While most of the rest of the leaders of countries with sway in the international community were speaking last week at a plenary of the United Nations about the threat posed to the world by that overt act of aggression by one state against another, South Africa’s foreign minister was blathering away about what some saw as “ideological irrelevancies” on the fringes of the global focus.

The minister of international relations and cooperation, Naledi Pandor, addressed the 77th session of the US General Assembly in New York City, with a speech that seemed to critics at home and abroad almost entirely disconnected from the realities of the day.

Standing in for President Ramaphosa, Pandor spoke to a clutch of favourite international issues in which South Africa seems ever less a relevant player or even commentator, including the Palestinian-Israeli conflict, and sanctions on Zimbabwe and Cuba as ostensibly the cause of the economic woes in those two countries, and the conflict in disputed Western Sahara.

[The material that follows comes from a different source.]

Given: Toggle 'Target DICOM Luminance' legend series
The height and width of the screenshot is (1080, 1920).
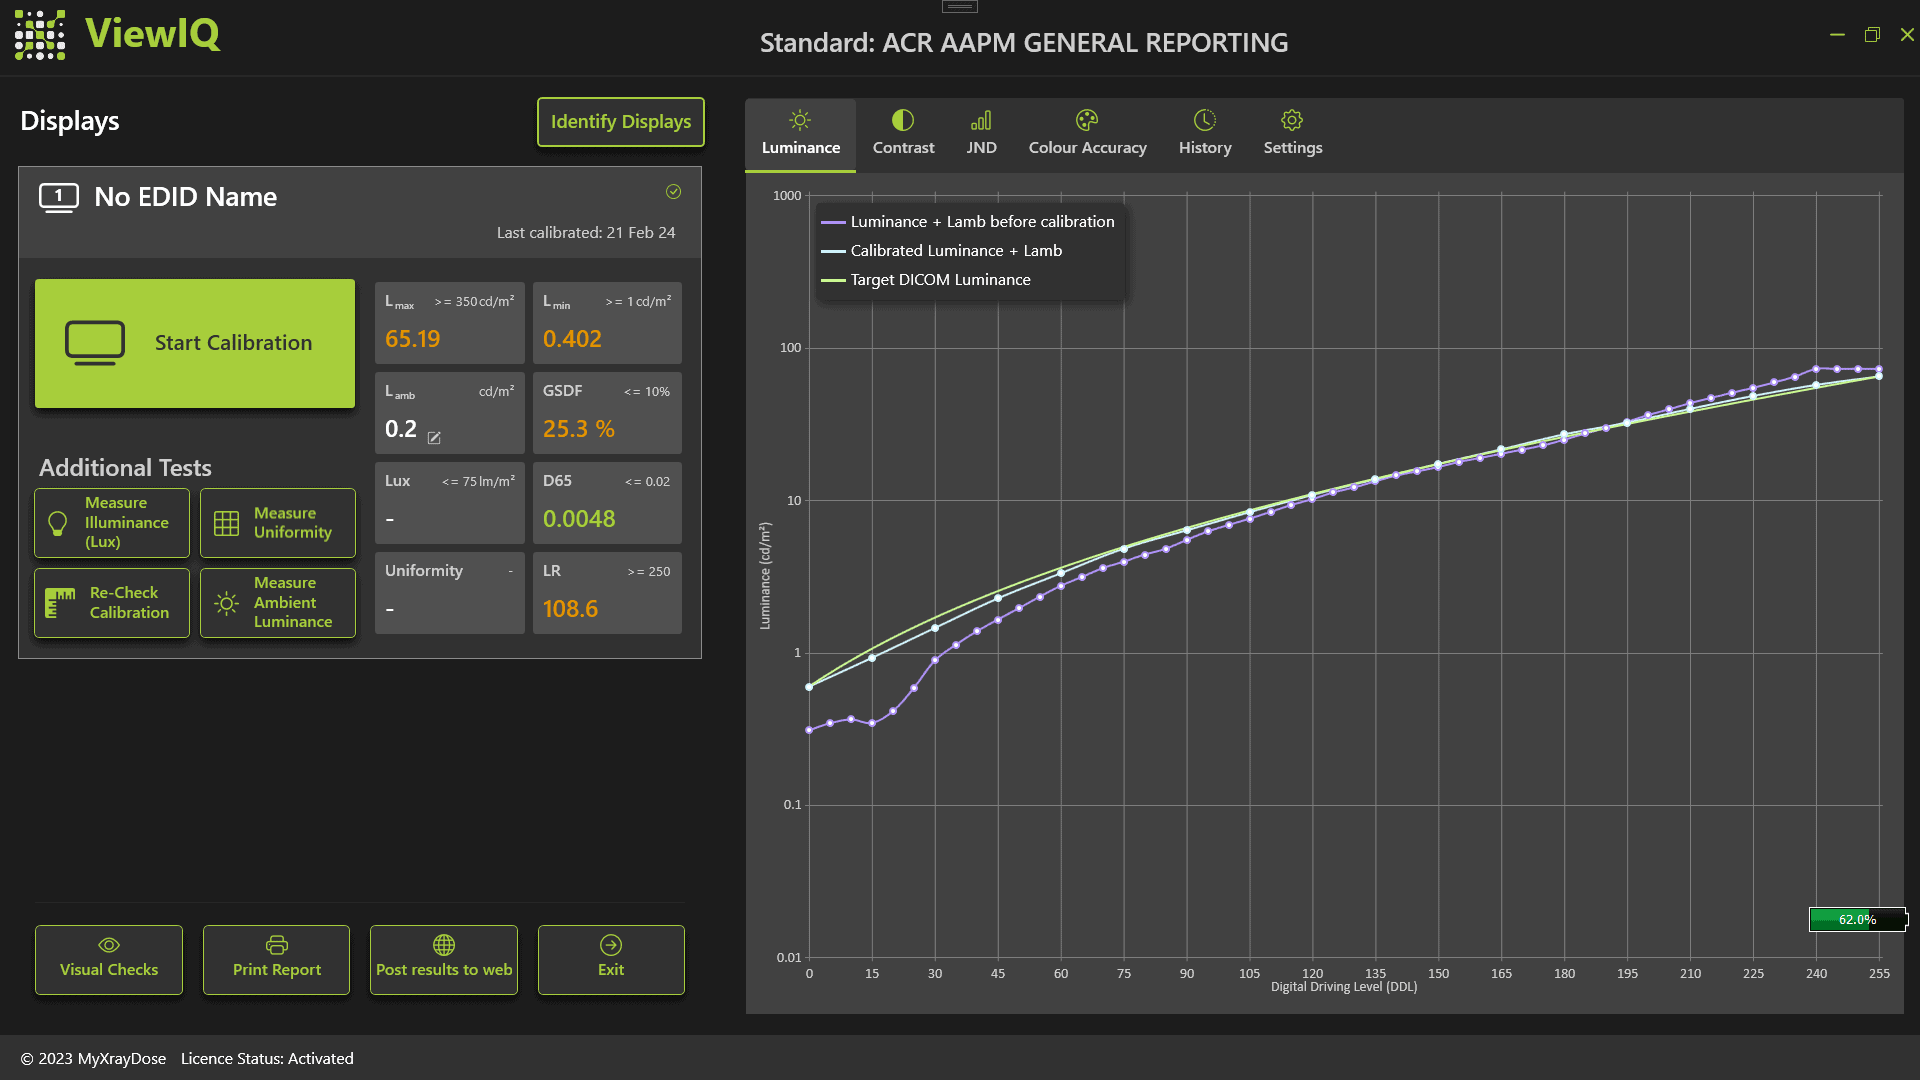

But in Russia in Ukraine, nothing worthy of comment, from even one other speaker.

South Africa has lost its once powerful voice in international affairs, just as the ANC has lost credibility at home and among ordinary South Africans.

The sorry tale of the demise of a once ‘glorious revolutionary movement’ seems now relentless – almost regardless of any success in getting the power back on reliably and giving services to frustrated and angry citizens – the ANC is now saddled with an entirely different aura than it once had.

Come 2024 and the next general election, the situation for the ANC, even with the still generally popular Ramaphosa at the helm, will likely be fraught, facing the loss of national power, possibly to an alliance of opponents, most likely to be the largest party in an unwieldy and ruction-riven coalition.

Even then, the problems for Madiba’s beloved ANC will not be over – the party has been kicked out of power positions in several of the country’s major metros and does not look likely to regain it any time soon, except perhaps briefly as coalition alignments shift around.

The long-term outlook for the once proud liberation movement known around the world is not good. Most likely its weakening will continue until the party crumbles into factions, which already exist but are being held together by the ‘glue of history, and personal ambitions for power, but little else.